The pain and the awfulness are real and widespread. And not confined to the automotive industry. The newspaper business, once my own industry, is suffering radical customer withdrawals. The Internet scratches customer itches that, for some, no printed source can hope to address. In response, newspapers are desperately reinventing themselves by downsizing payrolls, redesigning the product or -- in some sad cases -- dumbing down.
Bad or good? Both, really. Bad for those who see their expectations blunted and their jobs lost. Good for consumers who end up getting -- as is conventionally the case in these revolutionary contexts -- more for less. And good for the quick and ambitious who, seeing the train pulling out of the station, jump aboard.
For all the pain, we rarely find ourselves living in economic ruins. New skyscrapers are perpetually on their way up. We call it, following the Austrian-born economist Joseph Schumpeter, "creative destruction." An old model dies; a new one rises, Phoenix-like, from the rubble and debris.

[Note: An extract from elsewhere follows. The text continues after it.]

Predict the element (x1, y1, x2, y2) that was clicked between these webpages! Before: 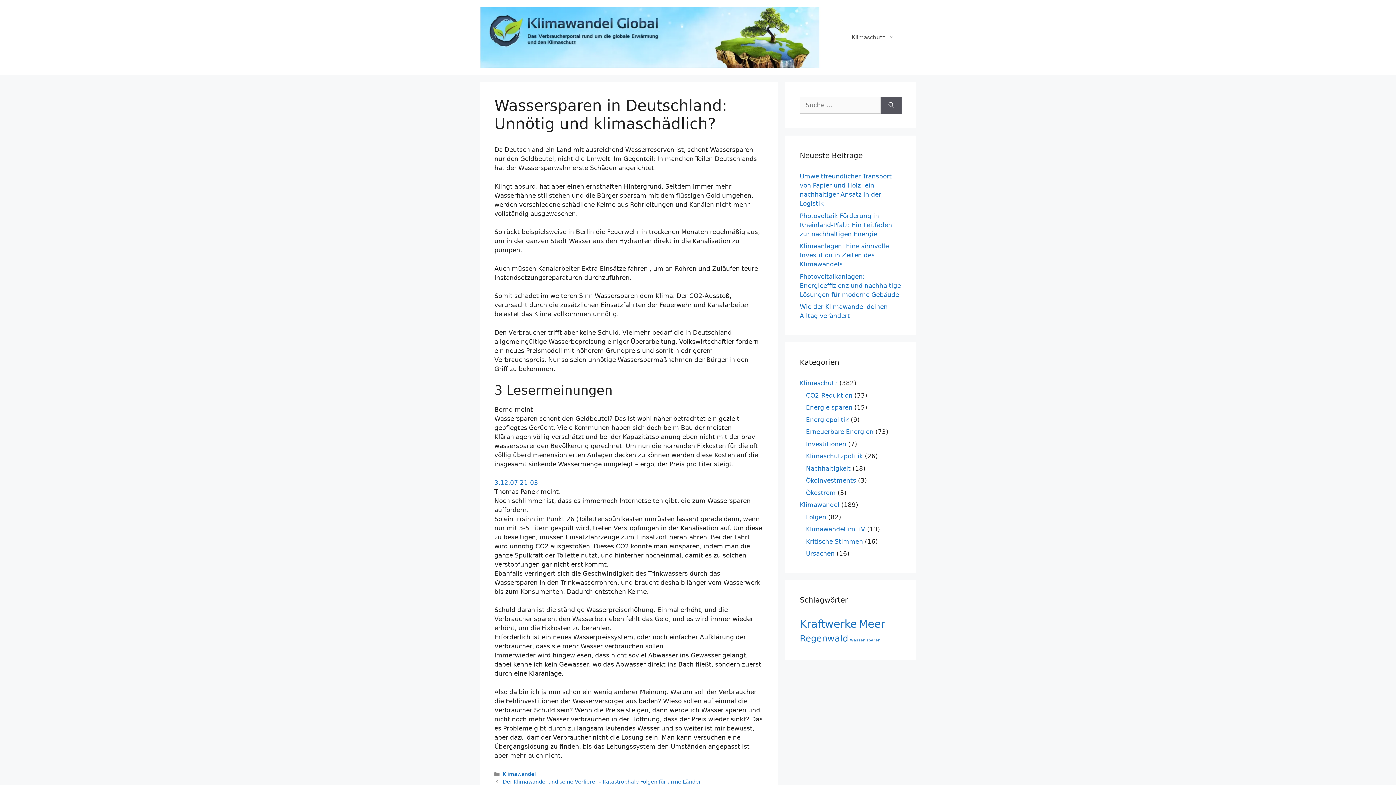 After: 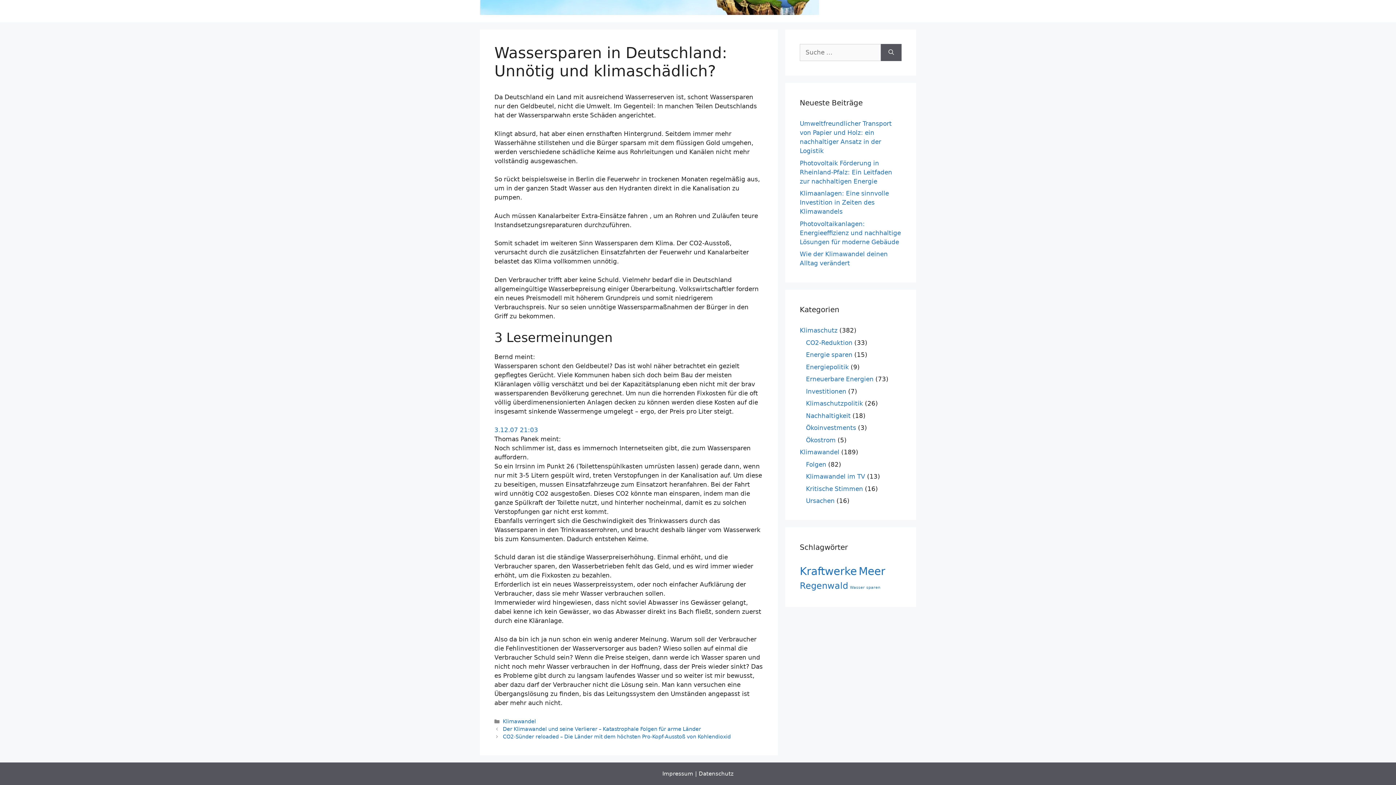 Action: label: 3.12.07 21:03 bbox: (494, 479, 538, 486)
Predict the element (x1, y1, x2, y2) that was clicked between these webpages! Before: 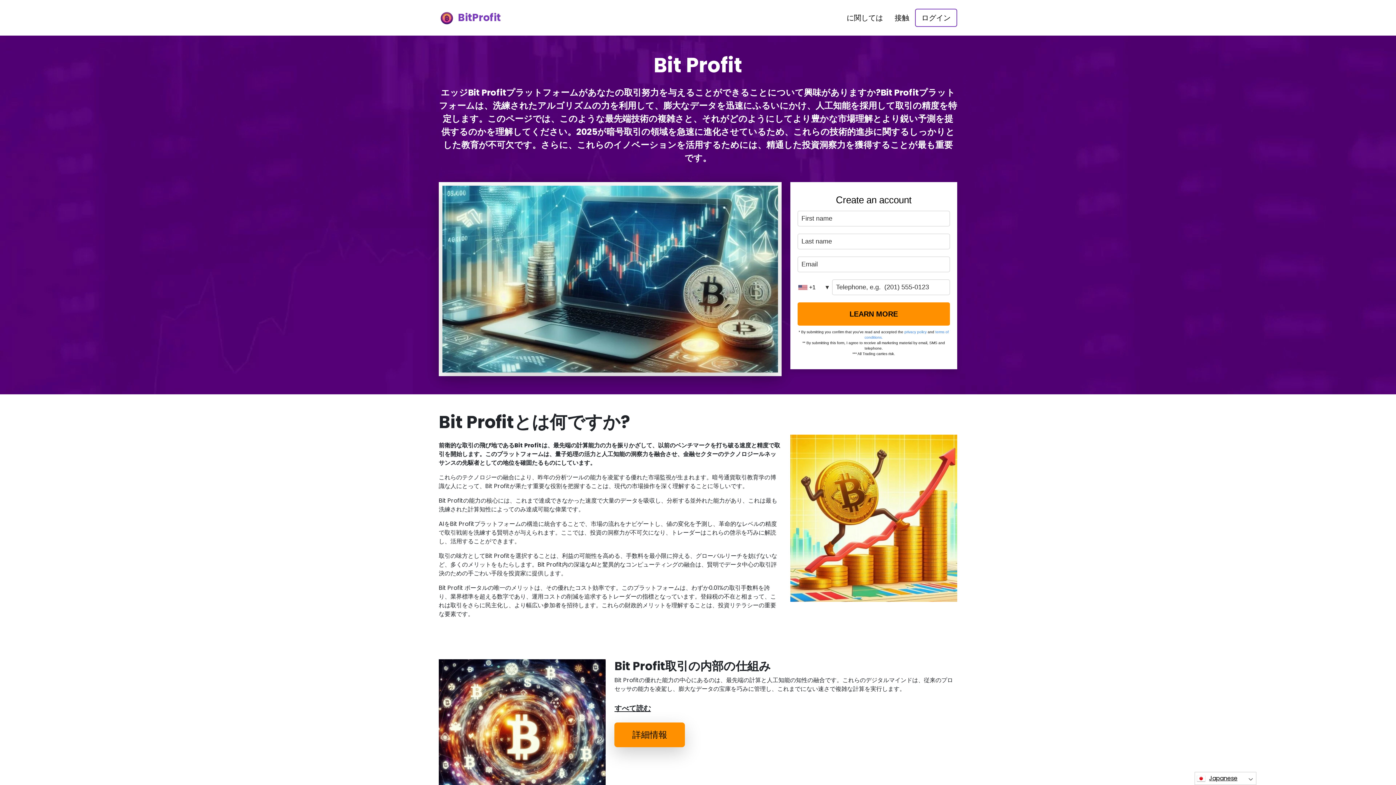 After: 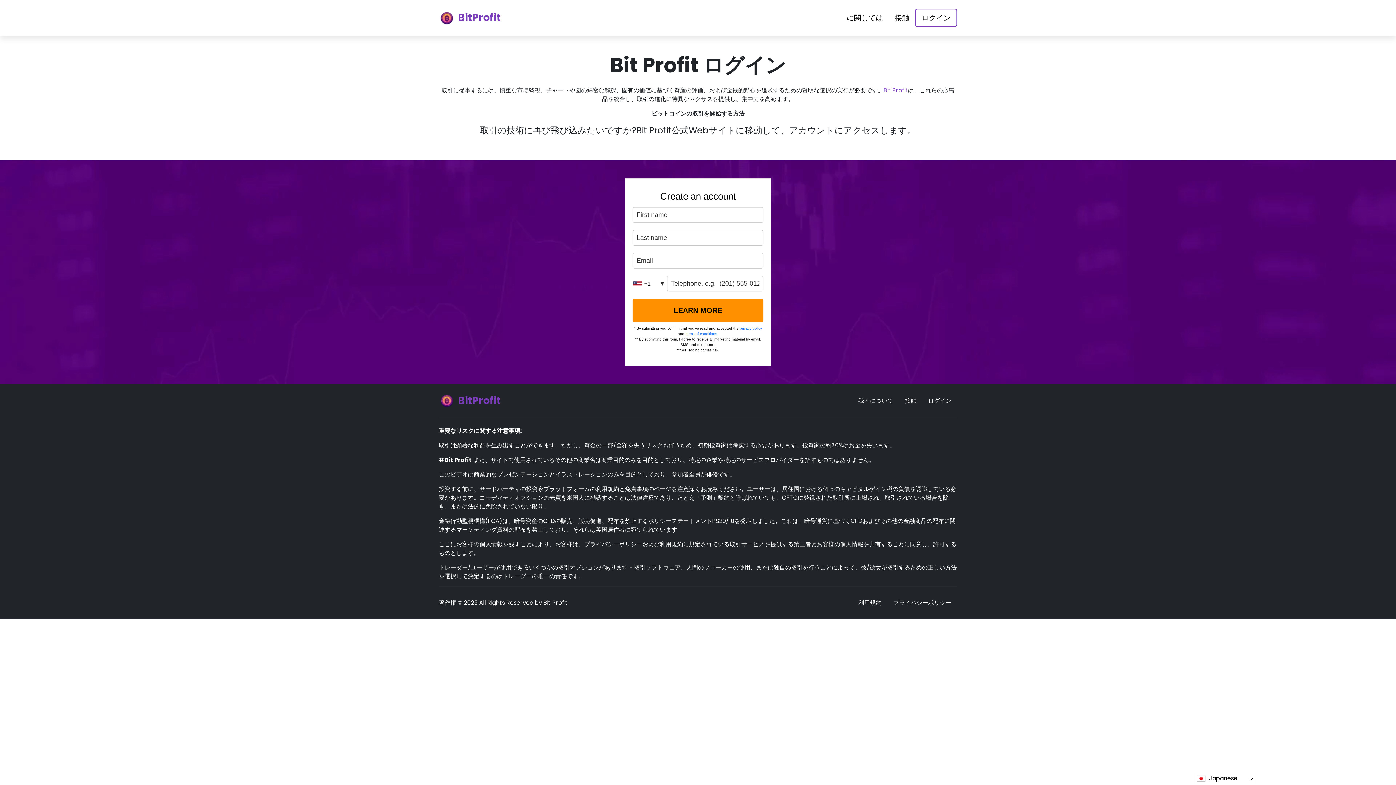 Action: label: ログイン bbox: (915, 8, 957, 26)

Turnover in a dynamic capitalist society is perpetual, like it or not. Perpetual and painful -- one of those paradoxes that life insists on flaunting. Companies that come back have to die a little in order to live again. The dreams, the hopes, of ordinary people get slammed, but in time, new ways of doing things -- and new things that replace old things -- create new jobs and new opportunities.
A second consolation: If capitalism can hurt -- which it can, unmistakably -- think how slight is that pain compared to the mediocrity, the stupor, the gritty grayness produced by every experiment ever conducted under the gospel of regulated "success."